Overigens is in het akoestisch onderzoek ook de geluidbelasting voor bestaande en in aanbouw zijnde woningen in het plangebied aangegeven. In het kader van de Wet geluidhinder behoeven deze woningen echter pas aandacht in het ontwerp-bestemmingsplan voor de Regiotram, tracédelen III en IV. De Wet geluidhinder schrijft namelijk voor dat er bij wijzigingen aan een 50 km-weg akoestisch onderzoek moet worden uitgevoerd én (indien de geluidbelasting op woningen mogelijk toeneemt) de reconstructie- en hogere-waardenprocedure van de Wet geluidhinder moet worden doorlopen. Onderdeel van deze procedure is dat er bij voorkeur bronmaatregelen moeten worden getroffen om een toename van de geluidbelasting zo veel mogelijk te voorkomen. Eén en ander betekent, dat er ook voor het bestemmingsplan Regiotram, tracédelen III en IV akoestisch onderzoek zal worden uitgevoerd, waarbij de geluidbelasting op alle (dat wil zeggen op de bestaande én de toekomstige) woningen opnieuw in beeld zal worden gebracht. Voor woningen die door de aanleg van de tramlijn bloot komen te staan aan een hogere geluidbelasting vanwege wegverkeerslawaai (inclusief tramlawaai) zal dan een hogere-waardenbesluit moeten worden genomen.

4.5.3 Luchtkwaliteit

De Wet luchtkwaliteit geeft het kwaliteitsniveau aan, waaraan de buitenlucht moet voldoen om ongewenste effecten van luchtverontreiniging op de gezondheid van mensen te voorkomen. In deze wet zijn luchtkwaliteitsnormen vastgelegd voor onder meer stikstofdioxide (NO2) en fijn stof (PM10).

De voornaamste bron van luchtverontreiniging in Groningen is het wegverkeer.

De bijdrage van het lokale verkeer aan de luchtverontreiniging wordt berekend met behulp van een wettelijk voorgeschreven model. Voor het plangebied Ebbingekwartier is nagegaan wat de concentraties zijn van de luchtverontreinigende stoffen en of er luchtkwaliteitsnormen worden overschreden. Hierbij is gekeken naar de jaren 2010 en 2020. De concentraties zijn berekend voor de twee meest drukke wegen in het plangebied te weten: het Boterdiep en de Bloemstraat. Als input voor de berekeningen zijn verkeerscijfers gebruikt uit het verkeersmodel Regio Groningen - Assen (RGA), versie 1.2. De onderzochte situaties voldoen aan de luchtkwaliteitsnormen. De luchtkwaliteit vormt geen belemmering voor het vaststellen van het bestemmingsplan.

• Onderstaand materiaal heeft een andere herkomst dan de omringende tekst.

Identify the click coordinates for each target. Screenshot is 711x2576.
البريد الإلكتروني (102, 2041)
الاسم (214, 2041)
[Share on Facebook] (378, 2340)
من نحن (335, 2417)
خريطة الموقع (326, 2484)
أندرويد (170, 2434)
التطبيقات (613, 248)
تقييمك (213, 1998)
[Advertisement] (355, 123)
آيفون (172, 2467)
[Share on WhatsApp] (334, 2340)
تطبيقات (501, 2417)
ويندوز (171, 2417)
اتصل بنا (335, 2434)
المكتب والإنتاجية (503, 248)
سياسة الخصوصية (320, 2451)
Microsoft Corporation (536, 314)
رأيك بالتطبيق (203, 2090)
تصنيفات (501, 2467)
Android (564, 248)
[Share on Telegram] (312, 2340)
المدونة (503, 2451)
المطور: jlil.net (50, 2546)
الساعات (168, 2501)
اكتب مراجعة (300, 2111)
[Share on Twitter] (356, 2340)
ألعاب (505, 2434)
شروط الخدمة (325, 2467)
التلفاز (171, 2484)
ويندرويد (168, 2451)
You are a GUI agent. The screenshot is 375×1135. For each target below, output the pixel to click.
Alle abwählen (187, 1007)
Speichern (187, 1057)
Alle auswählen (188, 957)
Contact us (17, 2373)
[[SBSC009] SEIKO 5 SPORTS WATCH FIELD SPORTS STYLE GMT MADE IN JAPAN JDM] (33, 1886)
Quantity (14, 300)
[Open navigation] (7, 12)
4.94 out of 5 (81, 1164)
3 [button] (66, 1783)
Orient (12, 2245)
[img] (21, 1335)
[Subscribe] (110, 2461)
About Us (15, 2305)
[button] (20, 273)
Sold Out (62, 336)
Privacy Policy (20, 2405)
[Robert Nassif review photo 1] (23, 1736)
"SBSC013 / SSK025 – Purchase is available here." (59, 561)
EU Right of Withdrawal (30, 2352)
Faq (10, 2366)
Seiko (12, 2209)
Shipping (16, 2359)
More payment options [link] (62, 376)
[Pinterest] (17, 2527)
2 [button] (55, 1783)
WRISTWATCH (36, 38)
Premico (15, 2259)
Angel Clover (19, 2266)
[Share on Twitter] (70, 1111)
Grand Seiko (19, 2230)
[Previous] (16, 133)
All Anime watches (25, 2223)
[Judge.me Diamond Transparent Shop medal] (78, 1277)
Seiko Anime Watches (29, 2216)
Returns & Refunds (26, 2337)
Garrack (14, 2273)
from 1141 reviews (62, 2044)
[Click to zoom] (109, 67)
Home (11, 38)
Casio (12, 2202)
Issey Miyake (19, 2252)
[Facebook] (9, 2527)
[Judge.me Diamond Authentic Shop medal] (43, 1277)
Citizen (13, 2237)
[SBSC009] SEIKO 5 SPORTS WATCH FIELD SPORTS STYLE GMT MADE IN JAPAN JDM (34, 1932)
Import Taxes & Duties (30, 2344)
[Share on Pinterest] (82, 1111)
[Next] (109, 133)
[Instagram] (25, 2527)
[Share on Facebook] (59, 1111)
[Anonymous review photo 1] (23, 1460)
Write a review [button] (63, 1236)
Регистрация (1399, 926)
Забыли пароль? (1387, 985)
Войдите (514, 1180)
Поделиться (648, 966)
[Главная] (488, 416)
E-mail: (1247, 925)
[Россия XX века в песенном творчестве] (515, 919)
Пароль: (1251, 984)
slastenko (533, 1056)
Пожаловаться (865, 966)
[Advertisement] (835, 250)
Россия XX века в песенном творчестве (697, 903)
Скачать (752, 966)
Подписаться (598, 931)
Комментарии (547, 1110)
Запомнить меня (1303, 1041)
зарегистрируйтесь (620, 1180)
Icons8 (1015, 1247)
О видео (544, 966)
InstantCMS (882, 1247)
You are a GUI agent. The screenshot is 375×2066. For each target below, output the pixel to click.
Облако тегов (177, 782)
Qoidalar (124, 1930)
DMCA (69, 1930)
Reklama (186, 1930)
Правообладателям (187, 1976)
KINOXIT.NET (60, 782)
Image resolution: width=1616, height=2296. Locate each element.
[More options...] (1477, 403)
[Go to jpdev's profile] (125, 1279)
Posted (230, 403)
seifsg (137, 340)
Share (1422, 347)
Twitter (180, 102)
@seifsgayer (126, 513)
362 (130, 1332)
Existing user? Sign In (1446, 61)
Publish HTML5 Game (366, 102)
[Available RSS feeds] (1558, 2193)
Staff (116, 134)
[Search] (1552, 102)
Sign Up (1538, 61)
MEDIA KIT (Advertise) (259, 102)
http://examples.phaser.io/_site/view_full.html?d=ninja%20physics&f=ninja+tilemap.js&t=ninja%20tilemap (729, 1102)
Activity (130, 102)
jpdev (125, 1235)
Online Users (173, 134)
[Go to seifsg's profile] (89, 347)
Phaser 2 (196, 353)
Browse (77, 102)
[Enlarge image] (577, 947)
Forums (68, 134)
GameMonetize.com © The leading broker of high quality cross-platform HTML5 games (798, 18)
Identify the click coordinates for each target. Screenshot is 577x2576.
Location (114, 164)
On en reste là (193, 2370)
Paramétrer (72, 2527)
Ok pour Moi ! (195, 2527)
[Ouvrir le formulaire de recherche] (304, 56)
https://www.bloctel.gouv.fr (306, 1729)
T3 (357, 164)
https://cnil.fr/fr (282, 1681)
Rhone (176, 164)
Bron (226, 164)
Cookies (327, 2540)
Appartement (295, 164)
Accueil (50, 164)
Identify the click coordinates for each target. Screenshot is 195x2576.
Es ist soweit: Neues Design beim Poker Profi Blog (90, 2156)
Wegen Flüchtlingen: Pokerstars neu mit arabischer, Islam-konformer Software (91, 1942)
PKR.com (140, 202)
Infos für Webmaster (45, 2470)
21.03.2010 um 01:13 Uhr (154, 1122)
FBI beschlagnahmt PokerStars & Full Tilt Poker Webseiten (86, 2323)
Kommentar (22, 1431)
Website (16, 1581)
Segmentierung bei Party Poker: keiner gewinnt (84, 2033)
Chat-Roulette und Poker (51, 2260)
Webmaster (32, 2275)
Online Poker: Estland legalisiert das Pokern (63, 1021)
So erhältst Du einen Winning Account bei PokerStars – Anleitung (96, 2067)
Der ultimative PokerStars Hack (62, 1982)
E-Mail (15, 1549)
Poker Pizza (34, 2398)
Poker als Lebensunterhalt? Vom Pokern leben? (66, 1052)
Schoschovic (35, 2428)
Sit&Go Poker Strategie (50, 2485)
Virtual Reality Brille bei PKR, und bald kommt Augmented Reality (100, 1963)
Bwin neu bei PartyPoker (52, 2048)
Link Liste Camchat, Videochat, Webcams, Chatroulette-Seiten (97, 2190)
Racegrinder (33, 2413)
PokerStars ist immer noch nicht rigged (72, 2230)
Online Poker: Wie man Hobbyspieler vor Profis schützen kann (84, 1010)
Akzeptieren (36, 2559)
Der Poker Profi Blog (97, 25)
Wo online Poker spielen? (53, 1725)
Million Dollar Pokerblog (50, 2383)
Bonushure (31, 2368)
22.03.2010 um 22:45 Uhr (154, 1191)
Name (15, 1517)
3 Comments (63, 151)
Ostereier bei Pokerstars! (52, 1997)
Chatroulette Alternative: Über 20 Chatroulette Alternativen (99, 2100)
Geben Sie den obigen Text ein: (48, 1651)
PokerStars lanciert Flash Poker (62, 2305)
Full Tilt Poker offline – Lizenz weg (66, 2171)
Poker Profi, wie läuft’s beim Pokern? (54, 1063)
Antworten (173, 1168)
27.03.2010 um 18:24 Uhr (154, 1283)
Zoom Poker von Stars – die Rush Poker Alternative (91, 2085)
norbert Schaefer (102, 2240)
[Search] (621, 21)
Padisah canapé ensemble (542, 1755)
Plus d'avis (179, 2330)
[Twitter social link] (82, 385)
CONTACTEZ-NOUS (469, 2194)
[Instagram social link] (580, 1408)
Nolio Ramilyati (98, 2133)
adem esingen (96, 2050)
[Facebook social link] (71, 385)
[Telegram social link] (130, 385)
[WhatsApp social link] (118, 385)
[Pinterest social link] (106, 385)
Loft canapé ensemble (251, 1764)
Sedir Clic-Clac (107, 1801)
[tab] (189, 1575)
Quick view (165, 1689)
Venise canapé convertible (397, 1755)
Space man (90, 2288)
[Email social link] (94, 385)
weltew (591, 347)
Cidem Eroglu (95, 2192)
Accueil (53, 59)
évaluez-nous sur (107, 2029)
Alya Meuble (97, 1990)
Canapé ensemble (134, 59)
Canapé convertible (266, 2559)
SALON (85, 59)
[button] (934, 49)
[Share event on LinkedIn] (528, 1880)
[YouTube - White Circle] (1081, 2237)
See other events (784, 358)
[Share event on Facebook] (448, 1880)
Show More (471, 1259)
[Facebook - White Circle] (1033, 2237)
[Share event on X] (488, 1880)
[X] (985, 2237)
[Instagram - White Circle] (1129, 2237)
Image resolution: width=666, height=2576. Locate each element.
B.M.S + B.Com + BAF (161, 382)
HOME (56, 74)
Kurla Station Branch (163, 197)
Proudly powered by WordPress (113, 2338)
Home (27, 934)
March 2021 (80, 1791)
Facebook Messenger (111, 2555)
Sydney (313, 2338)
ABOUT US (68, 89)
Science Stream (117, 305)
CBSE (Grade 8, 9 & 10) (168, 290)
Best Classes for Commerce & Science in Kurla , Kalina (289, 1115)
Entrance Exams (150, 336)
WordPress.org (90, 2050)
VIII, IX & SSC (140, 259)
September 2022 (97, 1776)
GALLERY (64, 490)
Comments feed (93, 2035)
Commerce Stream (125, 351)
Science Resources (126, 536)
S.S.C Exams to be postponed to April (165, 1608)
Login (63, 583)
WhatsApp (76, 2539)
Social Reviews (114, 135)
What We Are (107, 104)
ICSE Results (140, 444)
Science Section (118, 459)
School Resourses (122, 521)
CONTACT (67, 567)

De notitie luchtkwaliteit voor deze ontwikkeling is als bijlage 1 in dit bestemmingsplan opgenomen.

4.5.4 Externe Veiligheid

Externe veiligheid gaat over overlijdensrisico's die mensen lopen vanwege productie, gebruik, opslag en vervoer van gevaarlijke stoffen over weg, spoor, vaarwegen en buisleidingen. Gevaarlijke stoffen zijn bijvoorbeeld: vuurwerk, lpg, chloor, ammoniak en munitie. De term 'externe' veiligheid wordt gehanteerd, omdat het overlijdensrisico van derden centraal staat. Het gaat om mensen die zelf niet deelnemen aan de activiteit die het overlijdensrisico met zich meebrengt.

De minister van I&M is verantwoordelijk voor de coördinatie van het externe veiligheidsbeleid voor gevaarlijke stoffen. Het Besluit Externe Veiligheid Inrichtingen bevat veiligheidsnormen voor bedrijven. Het beleid voor gevaarlijk transport staat in de nota 'Vervoer gevaarlijke stoffen', opgesteld door het ministerie van Verkeer en Waterstaat (2005) in nauwe samenwerking met VROM. Voor hogedruk-aardgastransportleidingen geldt het Besluit externe veiligheid buisleidingen (BEVB, 2011).

De genoemde kaders verplichten gemeenten om bij het opstellen van ruimtelijke plannen veiligheidsafstanden toe te passen en het externe veiligheidsrisico zo laag mogelijk te houden.

Veiligheidsrisico's worden uitgedrukt in het plaatsgebonden risico en in het groepsrisico. Het plaatsgebonden risico vormt het basisbeschermingsniveau voor individuele burgers, het groepsrisico is een maat voor de maatschappelijke ontwrichting bij een ramp. Bij het vaststellen van ruimtelijke plannen dient de gemeente het groepsrisico te verantwoorden.

De gemeente Groningen heeft voor het voorliggend bestemmingsplan een risico-inventarisatie uitgevoerd. Deze is opgenomen in bijlage 2 bij de toelichting van dit bestemmingsplan. Uit de inventarisatie blijkt dat er binnen het plangebied geen risicobronnen aanwezig zijn. Wel is er in de omgeving van het plangebied een risicobron aanwezig, te weten de spoorlijn Groningen-Sauwerd.

Uit het onderzoek blijkt dat in de bestaande situatie sprake is van een hoog groepsrisico voor de hele spoorbaan. De oriëntatiewaarde wordt ruimschoots overschreden. Vanwege de overschrijding van de oriëntatiewaarde bestaat een verantwoordingsplicht. De verantwoordingsplicht is verankerd in het BEVI. In de 'Circulaire RNVGS' is een vergelijkbare verplichting opgenomen.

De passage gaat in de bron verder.